Satellite Imagery Road Segmentation

6 min readApr 17, 2022

Introduction
Business Problem
Understanding the Data
Machine Learning problem
Data preprocessing
Modeling
Results
Deployment
References

1. Introduction

If you travel frequently, you are highly likely to use maps to navigate from point a to b. You may be surprised by the great extent to which maps can impact our day-to-day lives. A road map or street map is a map that primarily displays roads and transport links. for maps to be reliable, maps should be up to date with the ever-changing and ever-expanding road network.
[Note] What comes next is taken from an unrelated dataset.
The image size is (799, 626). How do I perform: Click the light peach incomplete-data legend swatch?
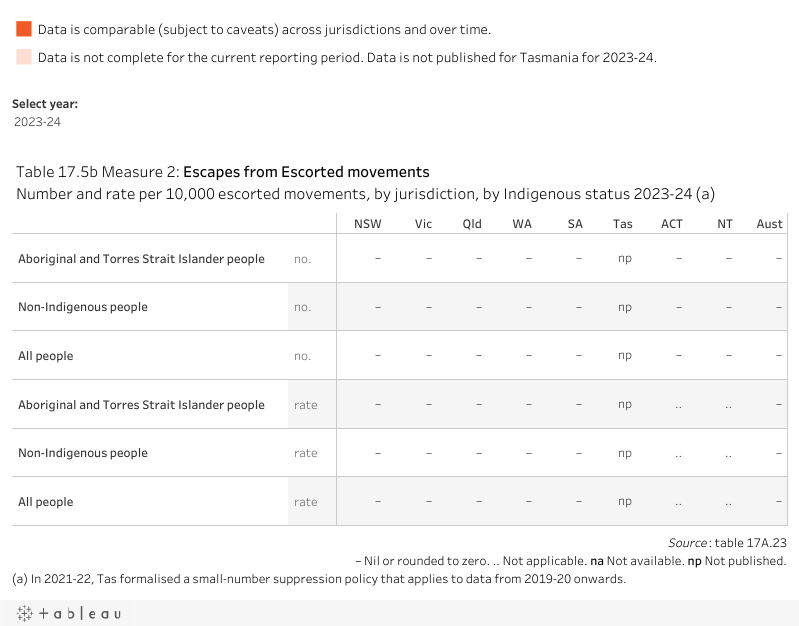point(24,57)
The combined road length of our planet is about 33 million km (paved and unpaved) roads are paved and expanded every day so satellite imaging is extensively used in mapping roads.

2. Business Problem:

Since our road network is millions of km long It will take a substantial amount of manpower to manually map all the roads on our planet and it is virtually impossible to keep up with the ever-expanding road network. As roads are paved and expanded every day, automatically extracting roads from satellite images is crucial for keeping maps up-to-date. satellites can provide high-resolution topographical maps.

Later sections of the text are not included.